Title: Autism – Is it what you think it is?
VIET Psychology – The Vietnamese Peer-reviewed Student Journal of Psychology
Author: Thinh Truong Ha, University College London
A Vietnamese version of this article is available here.
Recently, “autism” has entered the everyday vocabulary of many young people. The term is used to describe a temporary sense of “loneliness, social withdrawal, and isolation” (kenh14). The term was actually used originally to refer to a mental disorder that causes life-time negative effects on social interactions. There is key difference between the two usage of the word: while one refers to fleeting phases in a normal person’s life, the other is a serious condition that is often debilitating to the family of those affected, and thus warrants proper understanding and usage of the word.
April is officially the national autism awareness month in the U.S. In the interest of highlighting the growing need for concern and awareness about autism, this article will present a short introduction to the clinical disorder, including its symptoms, diagnosis, causes and treatment. To now, Autism is one of those conditions that still poses a lot more questions to researchers than it provides answers. There are a lot of confusion and misunderstanding about the condition, not in just the general public, but also in medical professionals without the relevant expertise. Towards the end this article will also aim to debunk the most common myths regarding autism.
What is Autism? – The Key Facts (1)
Autism has been characterised as a pervasive developmental disorder (PDD), as an organic dysfunction of biological origin, and as a brain disorder, that affects a person’s ability to communicate, form relationships with others, and respond appropriately to the environment, each in varying degrees.
An important fact to note is that it is not a single condition, but it rather refers to a group of similar or over-lapping patterns of personality traits and problematic behaviours. Those affected by autism falls on a spectrum called rối loạn phổ tự kỷ – autistic spectrum disorder (ASD), ranging from “high-functioning” individuals to individuals who lack any means of communicating with others.
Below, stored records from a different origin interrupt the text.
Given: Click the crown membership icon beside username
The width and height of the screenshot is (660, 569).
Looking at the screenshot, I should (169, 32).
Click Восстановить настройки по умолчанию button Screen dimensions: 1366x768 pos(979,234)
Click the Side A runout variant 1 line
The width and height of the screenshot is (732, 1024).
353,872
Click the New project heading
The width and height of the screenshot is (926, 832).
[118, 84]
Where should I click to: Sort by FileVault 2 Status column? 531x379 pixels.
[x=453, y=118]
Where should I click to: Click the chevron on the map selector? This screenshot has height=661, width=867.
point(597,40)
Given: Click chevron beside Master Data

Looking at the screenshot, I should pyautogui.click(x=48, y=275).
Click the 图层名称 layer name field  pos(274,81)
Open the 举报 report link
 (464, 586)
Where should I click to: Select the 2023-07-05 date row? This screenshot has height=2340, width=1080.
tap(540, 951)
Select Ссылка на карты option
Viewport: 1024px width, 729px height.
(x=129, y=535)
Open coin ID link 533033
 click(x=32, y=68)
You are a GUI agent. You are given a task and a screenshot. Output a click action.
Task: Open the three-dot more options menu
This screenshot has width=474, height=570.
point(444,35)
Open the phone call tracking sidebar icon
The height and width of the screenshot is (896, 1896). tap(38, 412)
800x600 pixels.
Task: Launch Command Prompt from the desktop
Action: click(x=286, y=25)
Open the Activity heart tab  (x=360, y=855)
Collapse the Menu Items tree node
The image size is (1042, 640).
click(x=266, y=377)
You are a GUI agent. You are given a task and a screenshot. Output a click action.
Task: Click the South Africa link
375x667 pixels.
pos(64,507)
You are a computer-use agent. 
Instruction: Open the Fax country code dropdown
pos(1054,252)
In the U.S., 1 in 110 children are diagnosed with ASD – ten times more than its prevalence 40 years ago. It is hotly debated whether this increase can be explained by better awareness and diagnosis of the condition, or if there are other environmental factors at play. Autism is four to five times more common among boys than girls, with an estimated 1 out of 70 boys and 1 in 315 girls diagnosed with ASD in the U.S. (2)
Each individual with autism is unique. Many of those on the autism spectrum have exceptional abilities in visual skills, music and academic skills. About 40 percent have average to above average intellectual abilities. Indeed, many persons on the spectrum take deserved pride in their distinctive abilities and “atypical” ways of viewing the world. Others with autism have significant disability and are unable to live independently. About 25 percent of individuals with ASD are nonverbal but can learn to communicate using other means.
Clinical Characteristics and Diagnosis (1&3)
*Disclaimer: This section should only be used for informational purposes. Only psychiatrist or paediatrician with the relevant expertise can only give a formal diagnosis.
The core characteristics of ASD are 1) social & communication deficits, and 2) tendencies to engage in repetitive behaviours; some individuals also suffer from 3) language disability. Many autistic individuals are prone to tantrums and aggression; the condition also often co-morbid with attention deficit/hyperactivity, anxiety and mood disorder. The search for biological markers is still early in development; as such Autism is mainly defined using behavioural descriptions.
To quality for an autism diagnosis an individual must meet all of the following criteria: (3)
A. Persistent deficits in social communication and social interaction across contexts, not accounted for by general developmental delays, and manifest by all 3 of the following:
- Deficits in social-emotional reciprocity; ranging from abnormal social approach and failure of normal back and forth conversation through reduced sharing of interests, emotions, and affect and response to total lack of initiation of social interaction,
- Deficits in nonverbal communicative behaviors used for social interaction; ranging from poorly integrated- verbal and nonverbal communication, through abnormalities in eye contact and body-language, or deficits in understanding and use of nonverbal communication, to total lack of facial expression or gestures.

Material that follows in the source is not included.